══ LOS DATOS

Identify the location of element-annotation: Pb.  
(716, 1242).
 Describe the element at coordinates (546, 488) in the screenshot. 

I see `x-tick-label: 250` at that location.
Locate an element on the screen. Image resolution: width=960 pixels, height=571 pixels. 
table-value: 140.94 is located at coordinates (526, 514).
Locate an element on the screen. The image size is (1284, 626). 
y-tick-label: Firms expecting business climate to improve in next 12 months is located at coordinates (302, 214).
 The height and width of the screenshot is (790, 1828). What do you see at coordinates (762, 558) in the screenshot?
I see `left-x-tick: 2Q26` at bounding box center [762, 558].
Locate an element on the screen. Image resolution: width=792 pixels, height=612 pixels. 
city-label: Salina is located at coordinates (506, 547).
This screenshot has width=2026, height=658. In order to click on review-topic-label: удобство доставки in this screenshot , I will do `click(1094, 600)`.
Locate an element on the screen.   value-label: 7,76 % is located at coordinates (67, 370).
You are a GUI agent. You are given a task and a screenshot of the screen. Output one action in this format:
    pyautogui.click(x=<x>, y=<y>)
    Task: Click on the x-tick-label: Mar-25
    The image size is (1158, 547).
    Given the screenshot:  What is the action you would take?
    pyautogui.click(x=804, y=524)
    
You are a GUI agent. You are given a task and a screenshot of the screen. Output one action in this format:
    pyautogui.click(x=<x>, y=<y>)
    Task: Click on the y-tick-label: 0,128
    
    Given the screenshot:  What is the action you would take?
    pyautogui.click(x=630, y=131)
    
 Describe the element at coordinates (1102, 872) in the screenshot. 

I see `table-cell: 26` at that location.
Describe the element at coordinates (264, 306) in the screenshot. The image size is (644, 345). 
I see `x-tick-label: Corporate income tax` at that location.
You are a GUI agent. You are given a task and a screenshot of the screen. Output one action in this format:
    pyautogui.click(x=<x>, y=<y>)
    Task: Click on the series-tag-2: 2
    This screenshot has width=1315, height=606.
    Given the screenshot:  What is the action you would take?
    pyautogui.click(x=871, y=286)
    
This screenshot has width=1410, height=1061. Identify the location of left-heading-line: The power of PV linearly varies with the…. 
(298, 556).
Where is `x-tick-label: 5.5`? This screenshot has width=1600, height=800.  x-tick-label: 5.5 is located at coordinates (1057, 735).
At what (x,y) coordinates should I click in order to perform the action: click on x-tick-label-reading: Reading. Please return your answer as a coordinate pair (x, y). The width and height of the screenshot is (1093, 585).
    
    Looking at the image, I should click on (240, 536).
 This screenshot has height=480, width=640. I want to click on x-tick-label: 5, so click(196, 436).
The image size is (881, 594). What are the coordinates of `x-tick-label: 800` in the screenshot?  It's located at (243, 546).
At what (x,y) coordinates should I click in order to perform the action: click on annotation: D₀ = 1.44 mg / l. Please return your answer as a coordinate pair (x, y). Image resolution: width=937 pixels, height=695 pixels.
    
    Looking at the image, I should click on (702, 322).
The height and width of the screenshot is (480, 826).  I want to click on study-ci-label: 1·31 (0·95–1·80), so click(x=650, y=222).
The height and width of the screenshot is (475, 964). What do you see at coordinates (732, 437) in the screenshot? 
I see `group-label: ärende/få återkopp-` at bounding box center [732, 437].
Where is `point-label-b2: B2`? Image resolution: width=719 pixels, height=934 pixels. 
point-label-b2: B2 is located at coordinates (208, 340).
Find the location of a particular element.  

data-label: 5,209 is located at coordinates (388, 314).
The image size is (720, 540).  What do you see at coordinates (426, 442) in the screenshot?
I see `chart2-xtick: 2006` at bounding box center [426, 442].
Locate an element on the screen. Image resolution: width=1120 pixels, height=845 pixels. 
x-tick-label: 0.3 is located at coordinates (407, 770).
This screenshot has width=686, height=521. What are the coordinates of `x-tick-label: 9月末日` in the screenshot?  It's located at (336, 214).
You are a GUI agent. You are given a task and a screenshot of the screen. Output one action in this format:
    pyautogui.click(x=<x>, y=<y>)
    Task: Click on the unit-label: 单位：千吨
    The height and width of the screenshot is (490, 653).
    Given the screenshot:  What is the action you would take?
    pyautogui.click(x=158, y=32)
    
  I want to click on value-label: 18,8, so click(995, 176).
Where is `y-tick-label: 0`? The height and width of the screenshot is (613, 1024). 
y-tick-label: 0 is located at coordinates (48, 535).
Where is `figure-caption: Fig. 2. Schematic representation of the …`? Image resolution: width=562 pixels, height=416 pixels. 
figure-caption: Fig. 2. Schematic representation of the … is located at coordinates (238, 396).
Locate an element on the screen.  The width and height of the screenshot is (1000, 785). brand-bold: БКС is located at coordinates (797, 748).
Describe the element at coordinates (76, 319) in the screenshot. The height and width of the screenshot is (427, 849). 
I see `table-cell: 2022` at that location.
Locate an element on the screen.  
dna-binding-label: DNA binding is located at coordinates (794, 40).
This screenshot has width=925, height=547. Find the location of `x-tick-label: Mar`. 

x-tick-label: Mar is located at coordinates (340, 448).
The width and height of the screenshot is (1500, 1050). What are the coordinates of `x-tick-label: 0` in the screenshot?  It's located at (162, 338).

════

QUÉ HARÁS
Copia todos los datos de arriba, línea por línea, sin cambiar nada.

RESPUESTA FINAL
Identify the location of element-annotation: Pb.  
(716, 1242).
 Describe the element at coordinates (546, 488) in the screenshot. 

I see `x-tick-label: 250` at that location.
Locate an element on the screen. Image resolution: width=960 pixels, height=571 pixels. 
table-value: 140.94 is located at coordinates (526, 514).
Locate an element on the screen. The image size is (1284, 626). 
y-tick-label: Firms expecting business climate to improve in next 12 months is located at coordinates (302, 214).
 The height and width of the screenshot is (790, 1828). What do you see at coordinates (762, 558) in the screenshot?
I see `left-x-tick: 2Q26` at bounding box center [762, 558].
Locate an element on the screen. Image resolution: width=792 pixels, height=612 pixels. 
city-label: Salina is located at coordinates (506, 547).
This screenshot has width=2026, height=658. In order to click on review-topic-label: удобство доставки in this screenshot , I will do `click(1094, 600)`.
Locate an element on the screen.   value-label: 7,76 % is located at coordinates (67, 370).
You are a GUI agent. You are given a task and a screenshot of the screen. Output one action in this format:
    pyautogui.click(x=<x>, y=<y>)
    Task: Click on the x-tick-label: Mar-25
    The image size is (1158, 547).
    Given the screenshot:  What is the action you would take?
    pyautogui.click(x=804, y=524)
    
You are a GUI agent. You are given a task and a screenshot of the screen. Output one action in this format:
    pyautogui.click(x=<x>, y=<y>)
    Task: Click on the y-tick-label: 0,128
    
    Given the screenshot:  What is the action you would take?
    pyautogui.click(x=630, y=131)
    
 Describe the element at coordinates (1102, 872) in the screenshot. 

I see `table-cell: 26` at that location.
Describe the element at coordinates (264, 306) in the screenshot. The image size is (644, 345). 
I see `x-tick-label: Corporate income tax` at that location.
You are a GUI agent. You are given a task and a screenshot of the screen. Output one action in this format:
    pyautogui.click(x=<x>, y=<y>)
    Task: Click on the series-tag-2: 2
    This screenshot has width=1315, height=606.
    Given the screenshot:  What is the action you would take?
    pyautogui.click(x=871, y=286)
    
This screenshot has width=1410, height=1061. Identify the location of left-heading-line: The power of PV linearly varies with the…. 
(298, 556).
Where is `x-tick-label: 5.5`? This screenshot has width=1600, height=800.  x-tick-label: 5.5 is located at coordinates (1057, 735).
At what (x,y) coordinates should I click in order to perform the action: click on x-tick-label-reading: Reading. Please return your answer as a coordinate pair (x, y). The width and height of the screenshot is (1093, 585).
    
    Looking at the image, I should click on (240, 536).
 This screenshot has height=480, width=640. I want to click on x-tick-label: 5, so click(196, 436).
The image size is (881, 594). What are the coordinates of `x-tick-label: 800` in the screenshot?  It's located at (243, 546).
At what (x,y) coordinates should I click in order to perform the action: click on annotation: D₀ = 1.44 mg / l. Please return your answer as a coordinate pair (x, y). Image resolution: width=937 pixels, height=695 pixels.
    
    Looking at the image, I should click on (702, 322).
The height and width of the screenshot is (480, 826).  I want to click on study-ci-label: 1·31 (0·95–1·80), so click(x=650, y=222).
The height and width of the screenshot is (475, 964). What do you see at coordinates (732, 437) in the screenshot? 
I see `group-label: ärende/få återkopp-` at bounding box center [732, 437].
Where is `point-label-b2: B2`? Image resolution: width=719 pixels, height=934 pixels. 
point-label-b2: B2 is located at coordinates (208, 340).
Find the location of a particular element.  

data-label: 5,209 is located at coordinates (388, 314).
The image size is (720, 540).  What do you see at coordinates (426, 442) in the screenshot?
I see `chart2-xtick: 2006` at bounding box center [426, 442].
Locate an element on the screen. Image resolution: width=1120 pixels, height=845 pixels. 
x-tick-label: 0.3 is located at coordinates (407, 770).
This screenshot has width=686, height=521. What are the coordinates of `x-tick-label: 9月末日` in the screenshot?  It's located at (336, 214).
You are a GUI agent. You are given a task and a screenshot of the screen. Output one action in this format:
    pyautogui.click(x=<x>, y=<y>)
    Task: Click on the unit-label: 单位：千吨
    The height and width of the screenshot is (490, 653).
    Given the screenshot:  What is the action you would take?
    pyautogui.click(x=158, y=32)
    
  I want to click on value-label: 18,8, so click(995, 176).
Where is `y-tick-label: 0`? The height and width of the screenshot is (613, 1024). 
y-tick-label: 0 is located at coordinates (48, 535).
Where is `figure-caption: Fig. 2. Schematic representation of the …`? Image resolution: width=562 pixels, height=416 pixels. 
figure-caption: Fig. 2. Schematic representation of the … is located at coordinates (238, 396).
Locate an element on the screen.  The width and height of the screenshot is (1000, 785). brand-bold: БКС is located at coordinates (797, 748).
Describe the element at coordinates (76, 319) in the screenshot. The height and width of the screenshot is (427, 849). 
I see `table-cell: 2022` at that location.
Locate an element on the screen.  
dna-binding-label: DNA binding is located at coordinates (794, 40).
This screenshot has width=925, height=547. Find the location of `x-tick-label: Mar`. 

x-tick-label: Mar is located at coordinates (340, 448).
The width and height of the screenshot is (1500, 1050). What are the coordinates of `x-tick-label: 0` in the screenshot?  It's located at (162, 338).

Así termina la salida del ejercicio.